本文:
<<<<
2023年4月19日 衆院財金・安保連合審査会 米が基地攻撃目標設定 宮本氏指摘 日本、下請けで実行
日本共産党の宮本徹議員は19日の衆院財務金融・安全保障両委員会の連合審査で、ミサイル防衛と敵基地攻撃を一体にする統合防空ミサイル防衛(IAMD)では、米側が攻撃目標を決定し、自衛隊が敵基地攻撃を行うことになると批判しました。
宮本氏は、敵基地攻撃を行う際に攻撃目標を特定するための情報は米軍が保有していると指摘。集団的自衛権行使で敵基地攻撃を行う場合には「米軍以上の情報を日本が持つはずはなく、米側が攻撃目標を決定し、米軍で足りないところを日本に分担を求めるのが必然だ」と迫りました。
浜田靖一防衛相は「今後議論するもので、自衛隊の運用に関わるので答えられない」と述べるのみ。宮本氏は「指揮系統が別々どころか、日本のIAMDは米国の下請けにならざるを得ない。それを隠すのは国民にも国会にも不誠実だ」と批判しました。
>>>>
保存データ:
<<<<
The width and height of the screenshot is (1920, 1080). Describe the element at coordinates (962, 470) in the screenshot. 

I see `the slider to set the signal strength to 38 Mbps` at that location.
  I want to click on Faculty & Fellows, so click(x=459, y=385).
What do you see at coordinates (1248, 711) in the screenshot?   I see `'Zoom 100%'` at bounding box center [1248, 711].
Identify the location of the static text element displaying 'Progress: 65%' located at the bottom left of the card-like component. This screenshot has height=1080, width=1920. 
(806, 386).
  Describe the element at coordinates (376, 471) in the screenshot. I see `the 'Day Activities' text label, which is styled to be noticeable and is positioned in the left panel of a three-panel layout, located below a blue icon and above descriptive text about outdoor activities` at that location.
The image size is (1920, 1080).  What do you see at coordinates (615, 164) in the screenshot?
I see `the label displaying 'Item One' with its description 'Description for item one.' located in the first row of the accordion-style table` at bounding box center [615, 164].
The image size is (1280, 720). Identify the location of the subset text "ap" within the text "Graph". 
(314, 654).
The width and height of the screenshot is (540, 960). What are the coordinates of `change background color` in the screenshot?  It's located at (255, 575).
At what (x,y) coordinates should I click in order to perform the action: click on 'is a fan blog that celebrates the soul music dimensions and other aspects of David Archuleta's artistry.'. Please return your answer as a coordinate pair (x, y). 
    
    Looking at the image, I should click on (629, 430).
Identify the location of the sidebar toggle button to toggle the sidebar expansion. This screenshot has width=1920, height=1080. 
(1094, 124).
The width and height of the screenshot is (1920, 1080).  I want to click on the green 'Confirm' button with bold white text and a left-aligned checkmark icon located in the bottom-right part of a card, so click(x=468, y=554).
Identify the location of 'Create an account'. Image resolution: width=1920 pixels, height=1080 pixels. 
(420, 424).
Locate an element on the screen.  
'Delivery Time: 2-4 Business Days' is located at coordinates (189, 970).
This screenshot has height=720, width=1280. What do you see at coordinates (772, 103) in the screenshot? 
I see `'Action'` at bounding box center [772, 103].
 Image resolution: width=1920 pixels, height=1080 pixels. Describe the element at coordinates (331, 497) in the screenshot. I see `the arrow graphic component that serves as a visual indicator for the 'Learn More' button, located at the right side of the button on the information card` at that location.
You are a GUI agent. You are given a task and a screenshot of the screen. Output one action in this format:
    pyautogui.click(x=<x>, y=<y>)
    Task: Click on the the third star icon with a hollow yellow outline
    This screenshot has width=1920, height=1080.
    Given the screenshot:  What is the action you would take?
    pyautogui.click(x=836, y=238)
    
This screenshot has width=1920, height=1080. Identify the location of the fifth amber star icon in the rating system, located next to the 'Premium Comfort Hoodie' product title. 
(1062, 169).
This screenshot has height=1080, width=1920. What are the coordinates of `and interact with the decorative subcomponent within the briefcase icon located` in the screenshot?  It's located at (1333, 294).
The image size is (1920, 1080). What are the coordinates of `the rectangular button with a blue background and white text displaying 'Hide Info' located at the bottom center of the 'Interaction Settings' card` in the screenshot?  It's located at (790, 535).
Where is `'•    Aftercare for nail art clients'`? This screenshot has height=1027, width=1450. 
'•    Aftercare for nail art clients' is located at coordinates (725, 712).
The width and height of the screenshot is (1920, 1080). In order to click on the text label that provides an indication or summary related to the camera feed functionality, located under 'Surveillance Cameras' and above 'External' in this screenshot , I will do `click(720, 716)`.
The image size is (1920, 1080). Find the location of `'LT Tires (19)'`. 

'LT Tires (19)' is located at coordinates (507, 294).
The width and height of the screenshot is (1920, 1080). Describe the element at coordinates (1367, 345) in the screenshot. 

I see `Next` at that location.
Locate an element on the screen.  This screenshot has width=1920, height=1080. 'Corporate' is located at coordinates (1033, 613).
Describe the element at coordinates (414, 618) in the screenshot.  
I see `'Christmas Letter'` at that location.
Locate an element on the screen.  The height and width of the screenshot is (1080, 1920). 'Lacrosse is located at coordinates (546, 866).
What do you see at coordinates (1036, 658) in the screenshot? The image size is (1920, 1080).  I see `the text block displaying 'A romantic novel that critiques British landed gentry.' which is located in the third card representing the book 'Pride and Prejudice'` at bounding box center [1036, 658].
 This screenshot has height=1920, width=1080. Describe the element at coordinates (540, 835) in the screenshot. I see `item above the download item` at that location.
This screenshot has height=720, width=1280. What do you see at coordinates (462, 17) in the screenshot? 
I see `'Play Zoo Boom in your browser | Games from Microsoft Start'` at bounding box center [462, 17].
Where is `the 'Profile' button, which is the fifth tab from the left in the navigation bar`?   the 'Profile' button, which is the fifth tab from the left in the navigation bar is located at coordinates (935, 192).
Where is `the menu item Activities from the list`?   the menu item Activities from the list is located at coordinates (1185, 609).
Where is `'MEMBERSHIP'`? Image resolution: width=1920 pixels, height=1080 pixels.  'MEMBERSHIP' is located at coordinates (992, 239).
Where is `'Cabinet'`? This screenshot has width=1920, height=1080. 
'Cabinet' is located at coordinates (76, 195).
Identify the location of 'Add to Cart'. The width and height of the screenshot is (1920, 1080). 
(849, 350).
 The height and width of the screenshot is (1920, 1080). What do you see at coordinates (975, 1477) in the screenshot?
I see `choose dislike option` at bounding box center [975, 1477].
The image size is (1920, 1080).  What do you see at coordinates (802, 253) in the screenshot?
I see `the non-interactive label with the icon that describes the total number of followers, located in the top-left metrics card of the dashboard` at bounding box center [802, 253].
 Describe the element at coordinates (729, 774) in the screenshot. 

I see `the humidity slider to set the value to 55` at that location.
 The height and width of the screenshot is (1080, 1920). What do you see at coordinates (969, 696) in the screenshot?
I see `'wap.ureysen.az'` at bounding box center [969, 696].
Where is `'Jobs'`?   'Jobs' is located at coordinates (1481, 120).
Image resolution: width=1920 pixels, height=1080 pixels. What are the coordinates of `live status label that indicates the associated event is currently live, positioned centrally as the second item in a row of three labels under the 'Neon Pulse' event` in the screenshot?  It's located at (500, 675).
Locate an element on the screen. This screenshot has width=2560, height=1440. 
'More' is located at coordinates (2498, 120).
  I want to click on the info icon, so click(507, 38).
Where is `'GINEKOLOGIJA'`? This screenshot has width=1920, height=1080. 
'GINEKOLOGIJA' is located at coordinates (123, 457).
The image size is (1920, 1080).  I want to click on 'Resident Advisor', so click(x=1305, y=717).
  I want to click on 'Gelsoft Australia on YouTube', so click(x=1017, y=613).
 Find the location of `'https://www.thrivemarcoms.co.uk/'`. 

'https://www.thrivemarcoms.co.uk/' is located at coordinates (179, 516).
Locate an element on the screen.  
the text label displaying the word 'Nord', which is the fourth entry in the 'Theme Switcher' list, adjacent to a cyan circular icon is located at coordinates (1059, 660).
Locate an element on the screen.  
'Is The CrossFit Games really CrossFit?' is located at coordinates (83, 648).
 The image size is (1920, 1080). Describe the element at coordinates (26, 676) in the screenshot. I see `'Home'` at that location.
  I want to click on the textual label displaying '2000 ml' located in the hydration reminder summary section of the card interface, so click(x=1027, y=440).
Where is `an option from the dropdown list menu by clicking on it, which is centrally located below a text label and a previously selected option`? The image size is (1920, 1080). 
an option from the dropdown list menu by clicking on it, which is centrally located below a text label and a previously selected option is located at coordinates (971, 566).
>>>>
出題: 本文で宮本氏は、敵基地攻撃の攻撃目標を特定するための情報をどこが保有していると指摘しているか。

解答: 米軍。